* [Testo dato]:
-=-=-=-=-

Pertanto non corrisponde al vero neanche la pretesa che che gli Stati confessionali finiscono male. Difatti finiscono male gli Stati che adottano altre e false confessioni, quali il comunismo, il socialismo, il liberalismo, il laicismo, le false religioni, etc ... Che i suddetti pensieri politici e filosofici siano delle vere e proprie confessioni non è possibile negarlo, anzi la storia lo conferma, parimenti non è cattolico, né onesto, dare del bugiardo a Papa Pio XI.
Pio XI, «Dilectissima Nobis»: «Ma, tornando alla deplorevole “legge intorno alle confessioni e congregazioni religiose”, abbiamo constatato con vivo rammarico che in essa fin dal principio viene apertamente dichiarato che lo Stato non ha religione ufficiale, riaffermando così quella separazione dello Stato dalla Chiesa che fu purtroppo sancita nella nuova Costituzione Spagnola. Non ci indugiamo qui a ripetere quale gravissimo errore sia l’affermare lecita e buona la separazione in se stessa, specialmente in una Nazione che nella quasi totalità è cattolica. La separazione, chi bene addentro la consideri, non è che una funesta conseguenza (come tante volte dichiarammo, specialmente nell’Enciclica Quas primas) del laicismo, ossia dell’apostasia dell’odierna società che pretende estraniarsi da Dio e quindi dalla Chiesa. Ma se per qualsiasi popolo, oltre che empia, è assurda la pretesa di voler escluso dalla vita pubblica Iddio Creatore e provvido Reggitore della stessa società, in modo particolare ripugna una tale esclusione di Dio e della Chiesa dalla vita della Nazione Spagnola, nella quale la Chiesa ebbe sempre e meritamente la parte più importante e più beneficamente attiva nelle leggi, nelle scuole e in tutte le altre private e pubbliche istituzioni. Se un tale attentato torna a danno irreparabile della coscienza cristiana del paese (della gioventù specialmente, che si vuole educare senza religione, e della famiglia profanata nei suoi più sacri princìpi) non minore è il danno che ricade sulla stessa autorità civile, la quale, perduto l’appoggio che la raccomanda e la sostiene presso le coscienze dei popoli, vale a dire, venuta meno la persuasione della sua origine, dipendenza e sanzione divina, viene a perdere insieme la sua più grande forza di obbligazione e il più alto titolo di osservanza e di rispetto».

-=-=-=-=-

* [Materiale fornito]:
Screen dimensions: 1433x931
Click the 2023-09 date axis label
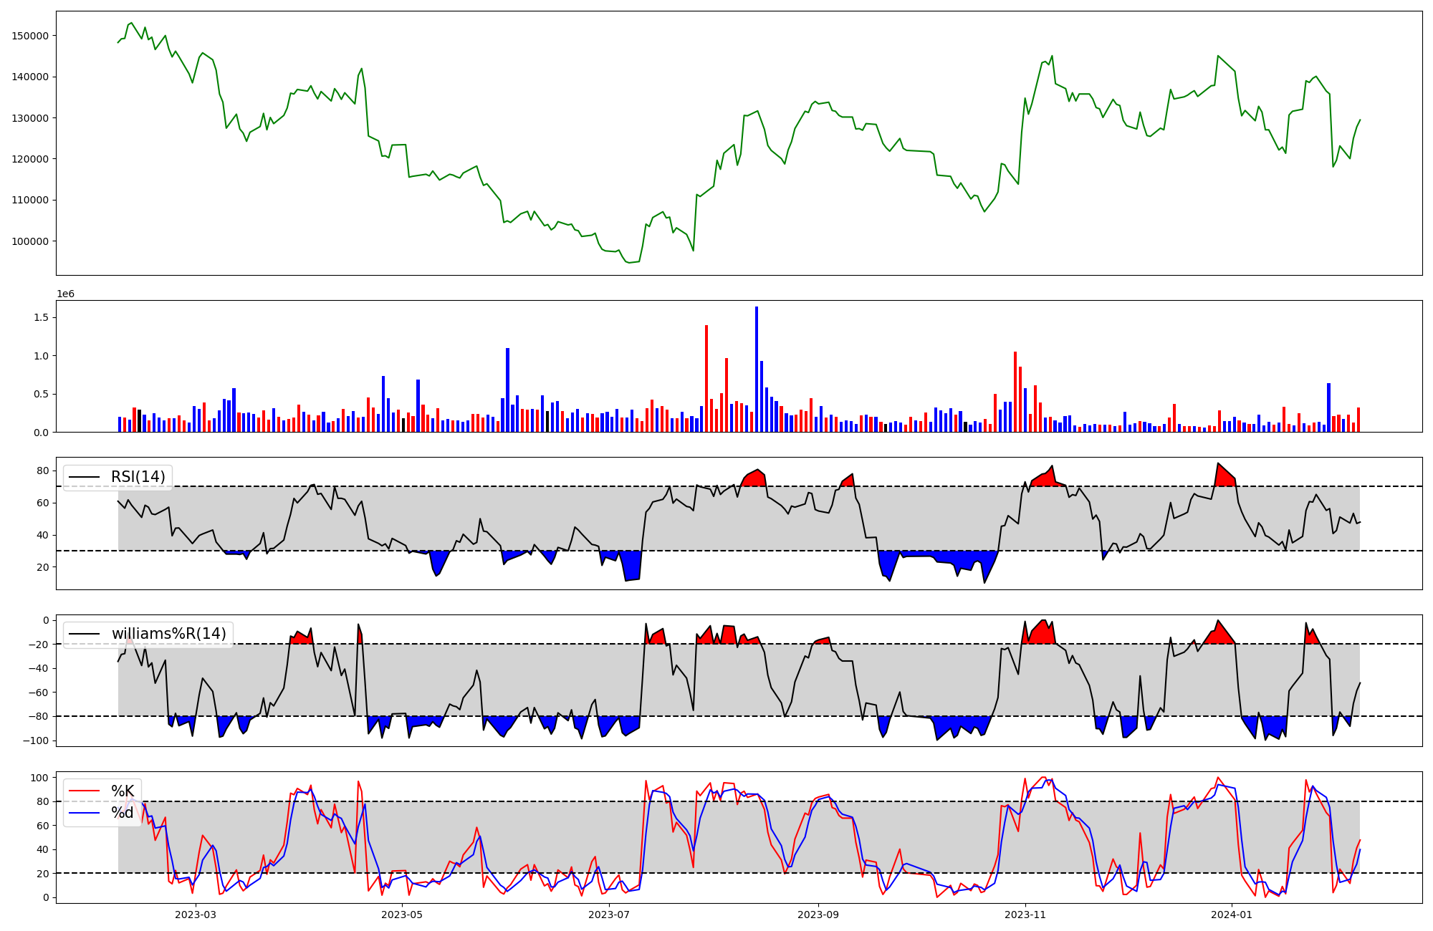(x=818, y=915)
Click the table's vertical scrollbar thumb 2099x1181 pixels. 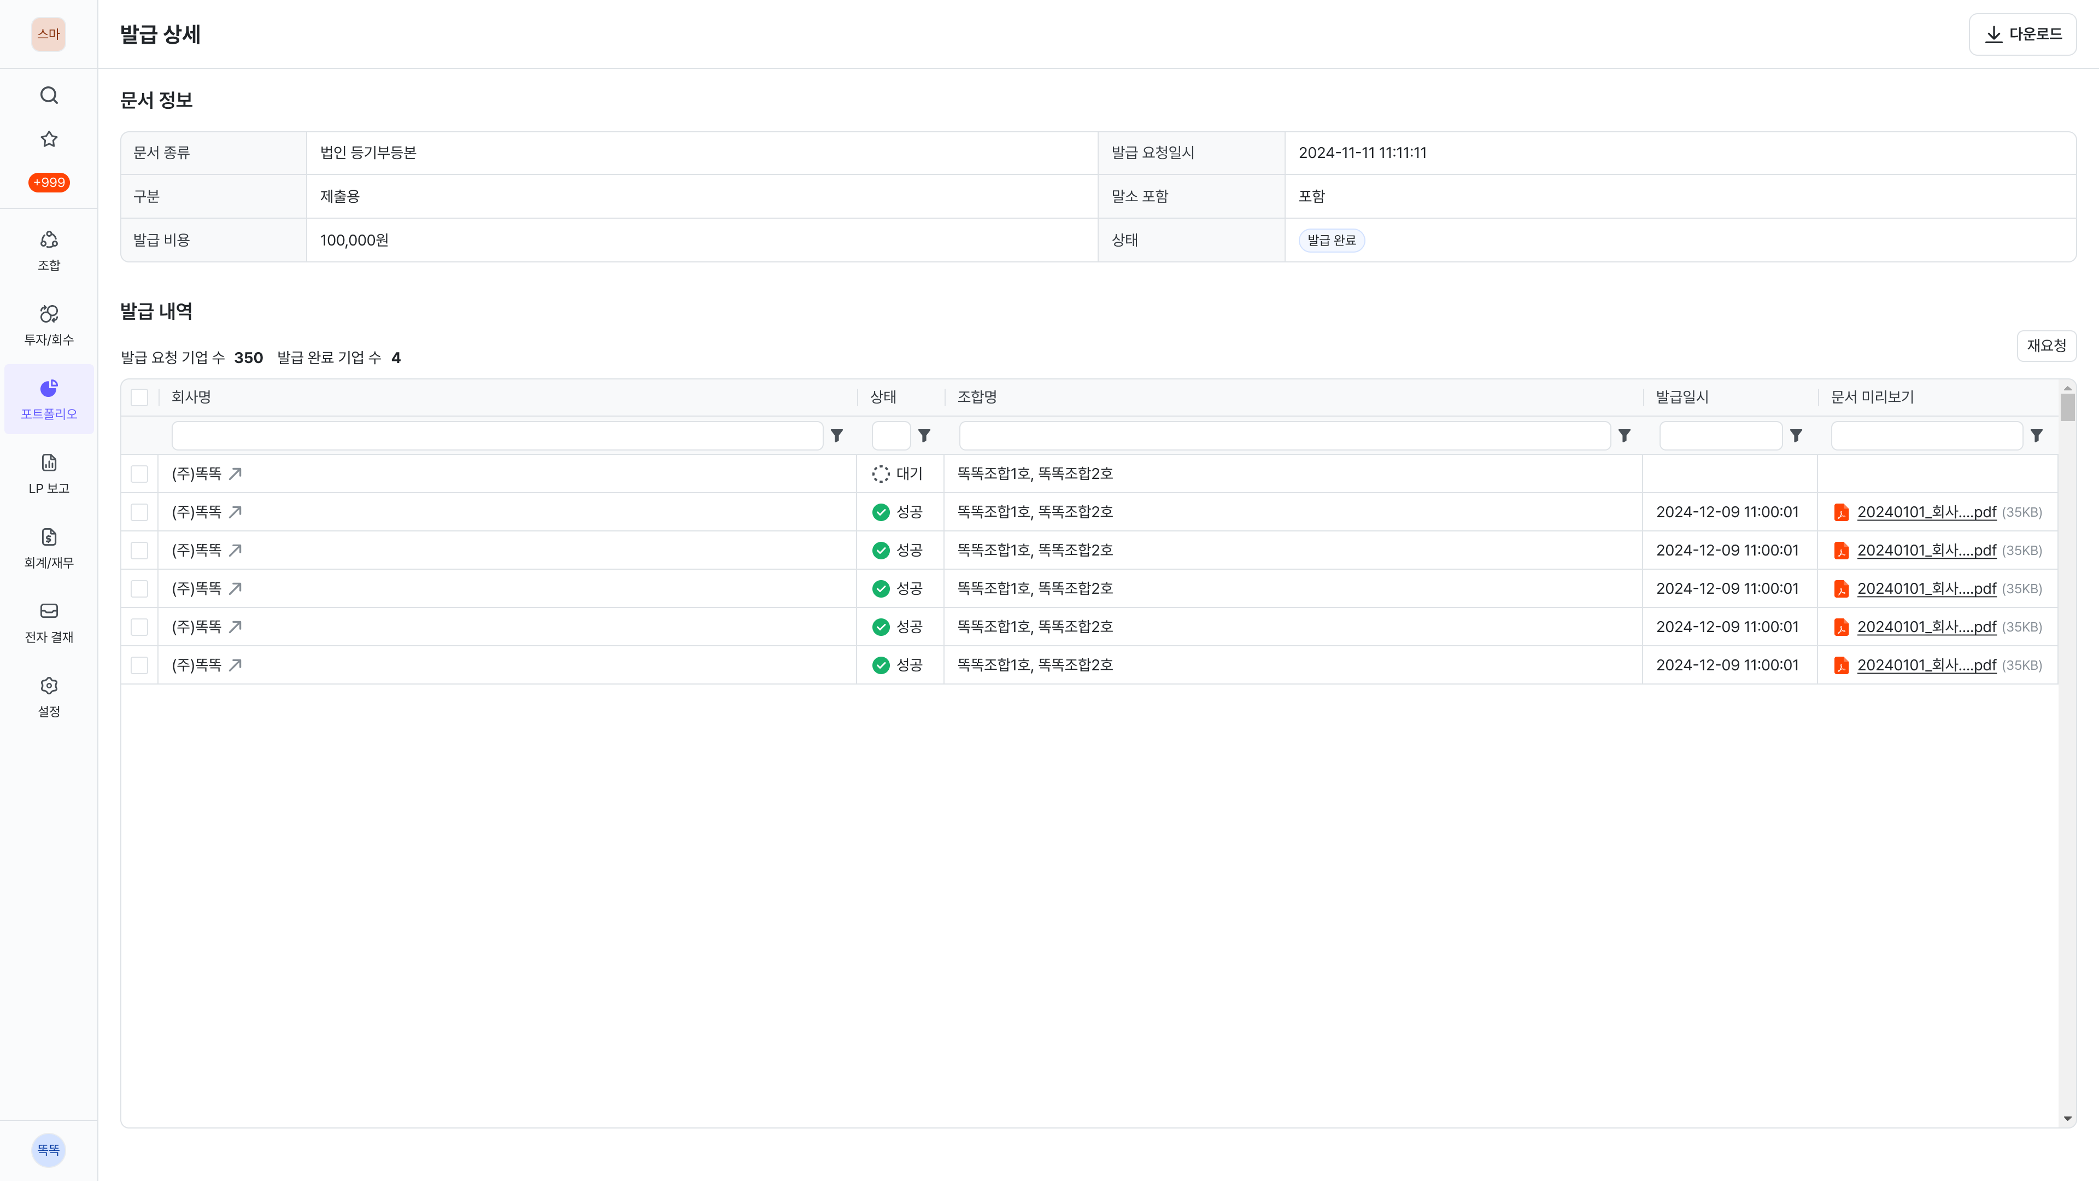2067,407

-=-=-=-=-

* [Compiti da svolgere]:
• a. Riscrivi in forma di elenco puntato il paragrafo del testo sulla separazione tra Stato e Chiesa che inizia con le parole Pio XI, «Dilectissima Nobis», conservandone i fatti principali.
• b. Prosegui il testo sulla separazione tra Stato e Chiesa a partire dal punto in cui si ferma.
Il materiale non serve per svolgere questi compiti.

* [Risultati dell'esercizio]:
• a.
- Nella «Dilectissima Nobis» Pio XI deplora la "legge intorno alle confessioni e congregazioni religiose", che fin dall'inizio dichiara che lo Stato non ha religione ufficiale.
- In questo modo la legge riafferma la separazione tra Stato e Chiesa sancita nella nuova Costituzione spagnola.
- Per il Papa è un gravissimo errore considerare lecita e buona la separazione in sé, soprattutto in una nazione quasi interamente cattolica.
- La separazione è una funesta conseguenza del laicismo, cioè dell'apostasia della società odierna che vuole estraniarsi da Dio e dalla Chiesa, come già dichiarato nell'enciclica Quas primas.
- Escludere Dio dalla vita pubblica è empio e assurdo per qualsiasi popolo, e lo è ancora di più per la Spagna, dove la Chiesa ha sempre avuto la parte più importante e benefica nelle leggi, nelle scuole e nelle istituzioni.
- Il danno ricade sulla coscienza cristiana del paese, in particolare sulla gioventù educata senza religione e sulla famiglia.
- Ricade anche sull'autorità civile, che, venuta meno la persuasione della sua origine divina, perde la sua più grande forza di obbligazione e il più alto titolo al rispetto.

• b.
Dunque è chiaro che non è lecito e non è cattolico affermare che gli Stati debbono essere laici, che deve esserci separazione fra Stato e Chiesa. A coloro che sostengono che la laicità di Stato è una cosa buona, Papa Pio XI oppone la verità e denuncia l'apostasia dell’odierna società che pretende estraniarsi da Dio e quindi dalla Chiesa. Dunque laicità di Stato corrisponde all'apostasia della società che fu cattolica. Difatti impariamo dal «Catechismo Maggiore», numero 229, che «Gli apostati sono coloro che abiurano, ossia rinnegano con atto esterno la fede cattolica, che prima professavano». Pertanto i soggetti ed i politici che sostengono la legittimità della laicità di Stato, senza giri di parole, senza entrare nel merito della loro consapevolezza, dichiarano con atto esterno la loro apostasia individuale, poi legislativa ed infine collettiva.
Impariamo cosa insegna Papa Leone XIII.
Leone XIII, «Au milieu»: «Non terremo lo stesso linguaggio [moderato, ndR] sull’altro punto, concernente il principio della separazione dello Stato e della Chiesa, il che equivale a separare la legislazione umana dalla legislazione cristiana e divina. Non vogliamo fermarci a dimostrare qui tutto ciò che ha di assurdo la teoria di questa separazione; ognuno lo comprenderà da se stesso. Quando lo Stato ricusa di dare a Dio ciò che è di Dio, ricusa per necessaria conseguenza di dare ai cittadini ciò, a cui hanno diritto come uomini; giacché, vogliasi o no, i veri diritti dell’uomo nascono precisamente dai suoi doveri verso Dio. Onde segue che lo Stato, venendo meno, sotto questo riguardo, al fine principale della sua istituzione, giunge in realtà a rinnegare se stesso e a smentire ciò che forma la ragione stessa della sua esistenza».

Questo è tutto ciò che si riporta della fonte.